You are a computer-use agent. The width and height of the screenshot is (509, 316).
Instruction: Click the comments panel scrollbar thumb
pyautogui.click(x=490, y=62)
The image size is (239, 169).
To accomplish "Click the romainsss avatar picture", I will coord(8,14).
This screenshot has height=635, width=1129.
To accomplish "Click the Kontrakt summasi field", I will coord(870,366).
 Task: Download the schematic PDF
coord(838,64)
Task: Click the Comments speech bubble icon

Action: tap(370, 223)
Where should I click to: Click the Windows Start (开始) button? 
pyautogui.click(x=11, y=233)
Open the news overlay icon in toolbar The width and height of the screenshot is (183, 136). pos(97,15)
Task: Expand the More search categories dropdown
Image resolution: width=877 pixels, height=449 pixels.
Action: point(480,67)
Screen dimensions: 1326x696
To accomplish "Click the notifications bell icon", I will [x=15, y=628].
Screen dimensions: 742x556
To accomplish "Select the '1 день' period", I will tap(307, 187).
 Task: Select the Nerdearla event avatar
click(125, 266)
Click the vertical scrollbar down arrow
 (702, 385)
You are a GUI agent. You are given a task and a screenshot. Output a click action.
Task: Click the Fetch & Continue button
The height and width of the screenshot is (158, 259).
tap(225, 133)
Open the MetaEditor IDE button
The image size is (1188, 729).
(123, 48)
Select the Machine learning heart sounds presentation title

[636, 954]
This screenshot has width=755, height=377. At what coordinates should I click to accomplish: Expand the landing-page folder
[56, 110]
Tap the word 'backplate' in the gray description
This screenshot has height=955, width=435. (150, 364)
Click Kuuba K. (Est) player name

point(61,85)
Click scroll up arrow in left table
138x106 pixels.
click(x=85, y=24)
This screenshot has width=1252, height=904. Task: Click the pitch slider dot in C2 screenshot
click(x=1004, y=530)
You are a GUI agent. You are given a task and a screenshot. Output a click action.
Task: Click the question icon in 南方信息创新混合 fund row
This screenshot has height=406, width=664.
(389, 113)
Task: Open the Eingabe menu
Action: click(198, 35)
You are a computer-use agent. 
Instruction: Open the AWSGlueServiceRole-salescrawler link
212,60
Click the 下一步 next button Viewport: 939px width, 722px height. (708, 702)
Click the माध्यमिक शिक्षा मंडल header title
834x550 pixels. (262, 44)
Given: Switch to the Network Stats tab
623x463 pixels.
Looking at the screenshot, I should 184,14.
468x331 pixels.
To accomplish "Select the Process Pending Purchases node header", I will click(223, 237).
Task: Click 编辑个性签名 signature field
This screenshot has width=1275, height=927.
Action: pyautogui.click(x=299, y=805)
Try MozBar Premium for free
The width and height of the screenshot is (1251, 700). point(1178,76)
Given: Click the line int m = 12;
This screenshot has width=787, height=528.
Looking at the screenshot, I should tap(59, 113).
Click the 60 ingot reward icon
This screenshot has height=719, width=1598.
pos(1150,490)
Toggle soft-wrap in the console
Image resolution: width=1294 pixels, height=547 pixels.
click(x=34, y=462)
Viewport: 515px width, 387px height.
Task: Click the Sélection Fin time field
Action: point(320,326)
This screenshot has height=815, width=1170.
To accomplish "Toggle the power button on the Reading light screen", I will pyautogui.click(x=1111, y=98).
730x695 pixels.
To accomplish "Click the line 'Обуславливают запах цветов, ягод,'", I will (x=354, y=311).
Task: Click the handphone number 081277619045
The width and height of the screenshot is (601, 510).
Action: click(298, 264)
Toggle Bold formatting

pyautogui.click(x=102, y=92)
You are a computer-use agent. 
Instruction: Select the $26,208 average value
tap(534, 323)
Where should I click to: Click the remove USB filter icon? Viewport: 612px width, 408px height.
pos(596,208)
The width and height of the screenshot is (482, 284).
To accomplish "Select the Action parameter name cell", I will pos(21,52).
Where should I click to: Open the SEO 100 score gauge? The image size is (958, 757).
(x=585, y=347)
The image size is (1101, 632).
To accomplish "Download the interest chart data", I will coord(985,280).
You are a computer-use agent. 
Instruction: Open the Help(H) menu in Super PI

WORK ORDER: Leaving each word as it is, reproduce all the material.

RESPONSE TO THE TASK:
You are a computer-use agent. The width and height of the screenshot is (509, 316).
Instruction: Click the comments panel scrollbar thumb
pyautogui.click(x=490, y=62)
The image size is (239, 169).
To accomplish "Click the romainsss avatar picture", I will coord(8,14).
This screenshot has height=635, width=1129.
To accomplish "Click the Kontrakt summasi field", I will coord(870,366).
 Task: Download the schematic PDF
coord(838,64)
Task: Click the Comments speech bubble icon

Action: tap(370, 223)
Where should I click to: Click the Windows Start (开始) button? 
pyautogui.click(x=11, y=233)
Open the news overlay icon in toolbar The width and height of the screenshot is (183, 136). pos(97,15)
Task: Expand the More search categories dropdown
Image resolution: width=877 pixels, height=449 pixels.
Action: point(480,67)
Screen dimensions: 1326x696
To accomplish "Click the notifications bell icon", I will [x=15, y=628].
Screen dimensions: 742x556
To accomplish "Select the '1 день' period", I will tap(307, 187).
 Task: Select the Nerdearla event avatar
click(125, 266)
Click the vertical scrollbar down arrow
 (702, 385)
You are a GUI agent. You are given a task and a screenshot. Output a click action.
Task: Click the Fetch & Continue button
The height and width of the screenshot is (158, 259).
tap(225, 133)
Open the MetaEditor IDE button
The image size is (1188, 729).
(123, 48)
Select the Machine learning heart sounds presentation title

[636, 954]
This screenshot has width=755, height=377. At what coordinates should I click to accomplish: Expand the landing-page folder
[56, 110]
Tap the word 'backplate' in the gray description
This screenshot has height=955, width=435. (150, 364)
Click Kuuba K. (Est) player name

point(61,85)
Click scroll up arrow in left table
138x106 pixels.
click(x=85, y=24)
This screenshot has width=1252, height=904. Task: Click the pitch slider dot in C2 screenshot
click(x=1004, y=530)
You are a GUI agent. You are given a task and a screenshot. Output a click action.
Task: Click the question icon in 南方信息创新混合 fund row
This screenshot has height=406, width=664.
(389, 113)
Task: Open the Eingabe menu
Action: click(198, 35)
You are a computer-use agent. 
Instruction: Open the AWSGlueServiceRole-salescrawler link
212,60
Click the 下一步 next button Viewport: 939px width, 722px height. (708, 702)
Click the माध्यमिक शिक्षा मंडल header title
834x550 pixels. (262, 44)
Given: Switch to the Network Stats tab
623x463 pixels.
Looking at the screenshot, I should 184,14.
468x331 pixels.
To accomplish "Select the Process Pending Purchases node header", I will click(223, 237).
Task: Click 编辑个性签名 signature field
This screenshot has width=1275, height=927.
Action: pyautogui.click(x=299, y=805)
Try MozBar Premium for free
The width and height of the screenshot is (1251, 700). point(1178,76)
Given: Click the line int m = 12;
This screenshot has width=787, height=528.
Looking at the screenshot, I should tap(59, 113).
Click the 60 ingot reward icon
This screenshot has height=719, width=1598.
pos(1150,490)
Toggle soft-wrap in the console
Image resolution: width=1294 pixels, height=547 pixels.
click(x=34, y=462)
Viewport: 515px width, 387px height.
Task: Click the Sélection Fin time field
Action: point(320,326)
This screenshot has height=815, width=1170.
To accomplish "Toggle the power button on the Reading light screen", I will pyautogui.click(x=1111, y=98).
730x695 pixels.
To accomplish "Click the line 'Обуславливают запах цветов, ягод,'", I will (x=354, y=311).
Task: Click the handphone number 081277619045
The width and height of the screenshot is (601, 510).
Action: click(298, 264)
Toggle Bold formatting

pyautogui.click(x=102, y=92)
You are a computer-use agent. 
Instruction: Select the $26,208 average value
tap(534, 323)
Where should I click to: Click the remove USB filter icon? Viewport: 612px width, 408px height.
pos(596,208)
The width and height of the screenshot is (482, 284).
To accomplish "Select the Action parameter name cell", I will pos(21,52).
Where should I click to: Open the SEO 100 score gauge? The image size is (958, 757).
(x=585, y=347)
The image size is (1101, 632).
To accomplish "Download the interest chart data", I will coord(985,280).
You are a computer-use agent. 
Instruction: Open the Help(H) menu in Super PI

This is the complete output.